= Exercise brief =
Look through the records below, and whenever a line contains "screenshot", copy it.

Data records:

<<<<

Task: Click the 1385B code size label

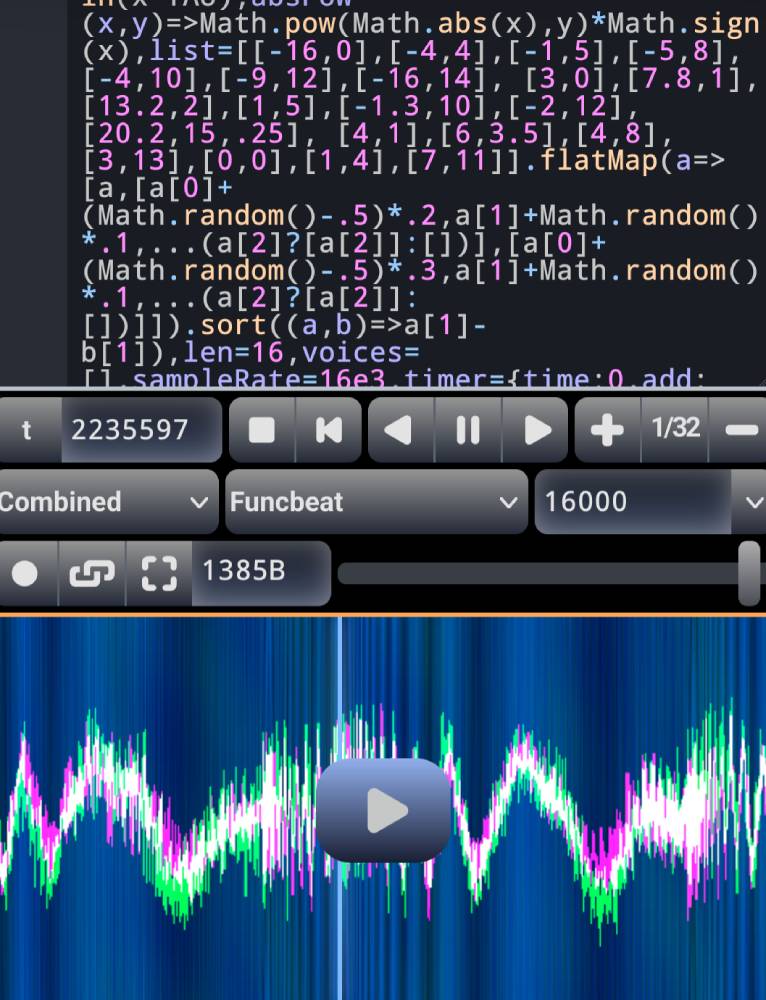Action: [x=258, y=573]
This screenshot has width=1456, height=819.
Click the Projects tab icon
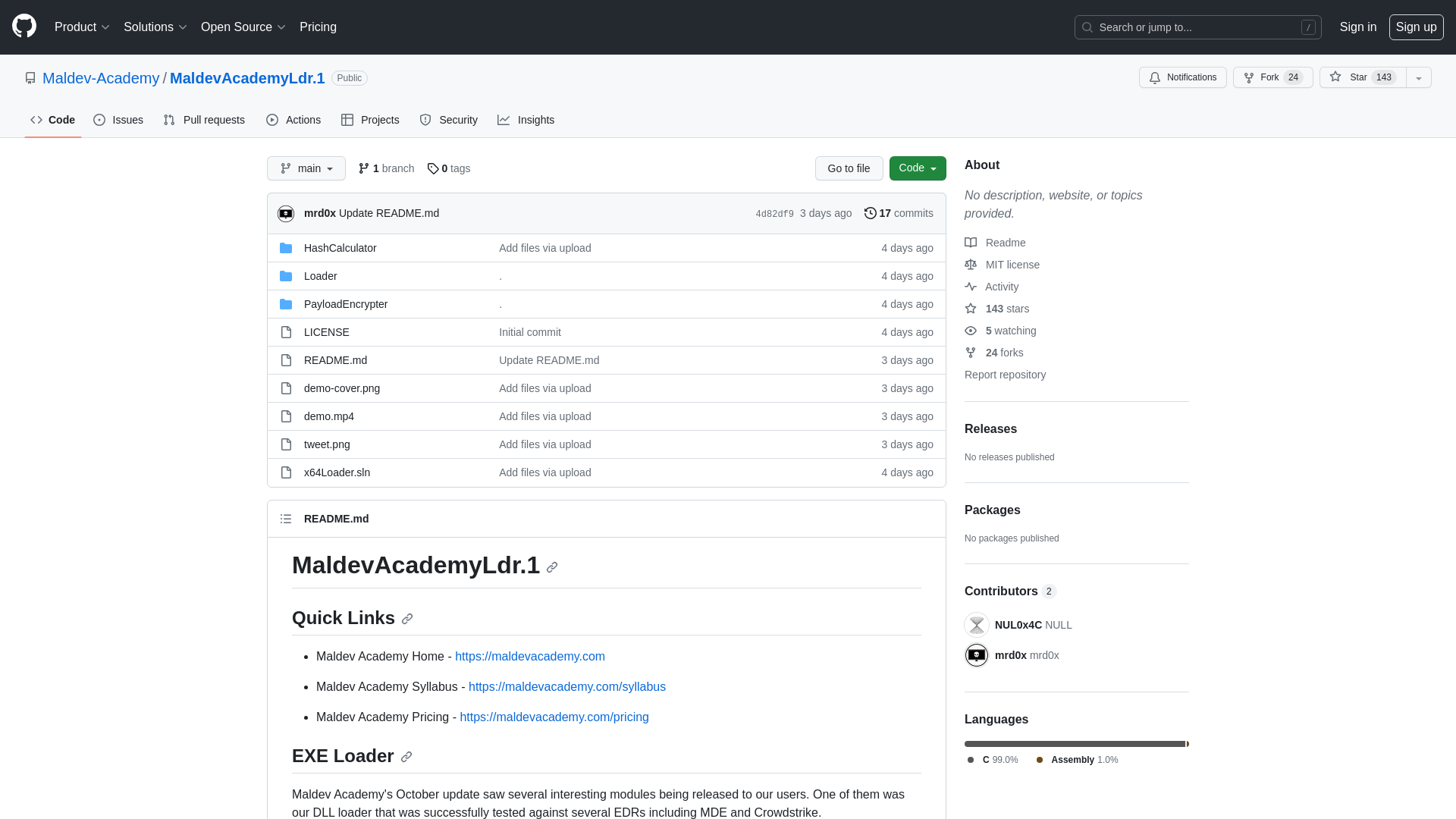click(x=347, y=120)

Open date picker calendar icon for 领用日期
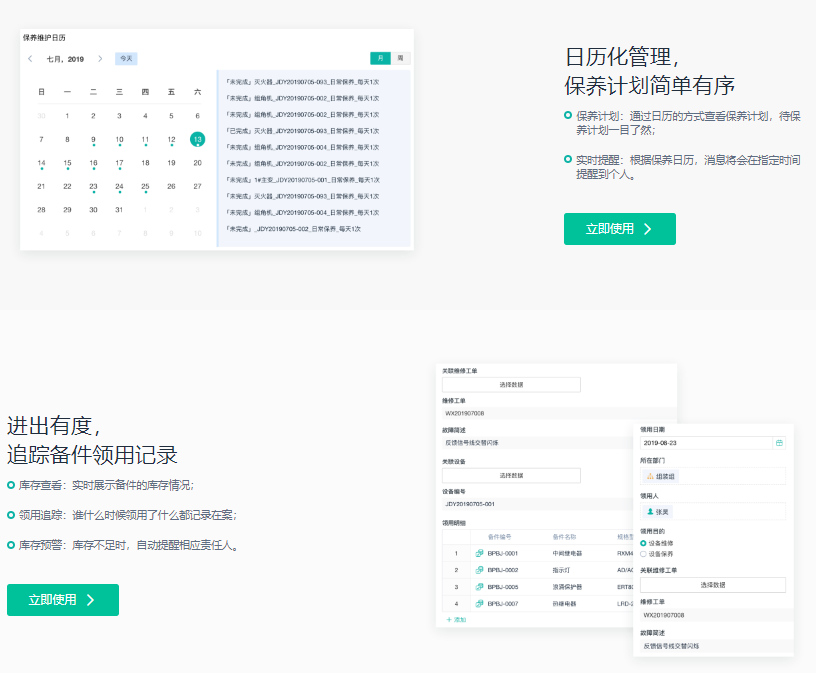tap(779, 442)
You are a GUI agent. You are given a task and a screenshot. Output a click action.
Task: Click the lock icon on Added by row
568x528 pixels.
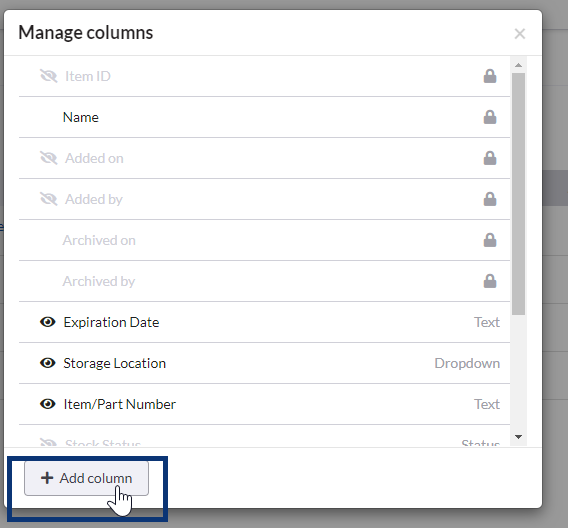tap(490, 199)
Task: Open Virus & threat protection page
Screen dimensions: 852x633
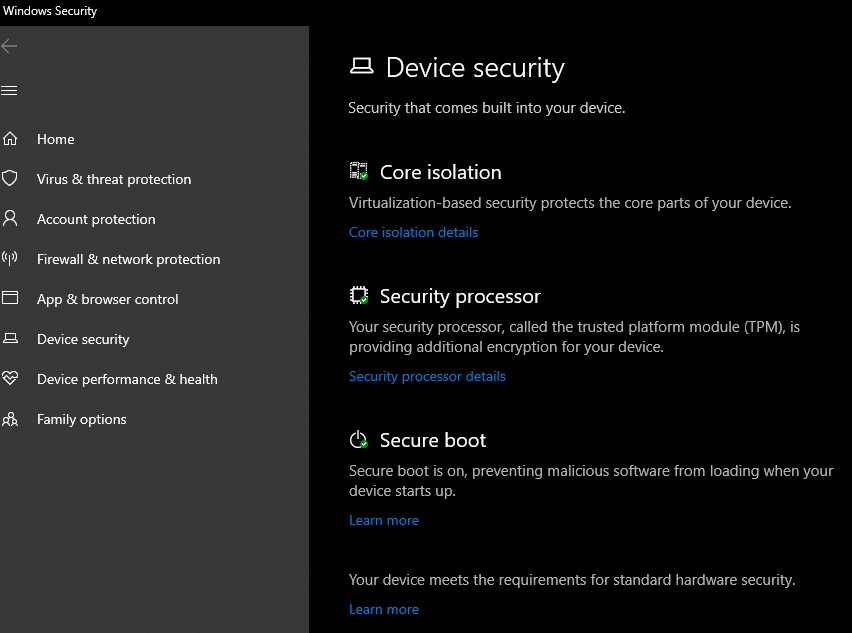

>>>>

= Finished exercise =
This screenshot has width=1456, height=819.
You are a GUI agent. You are given a task and a screenshot. Output a click action.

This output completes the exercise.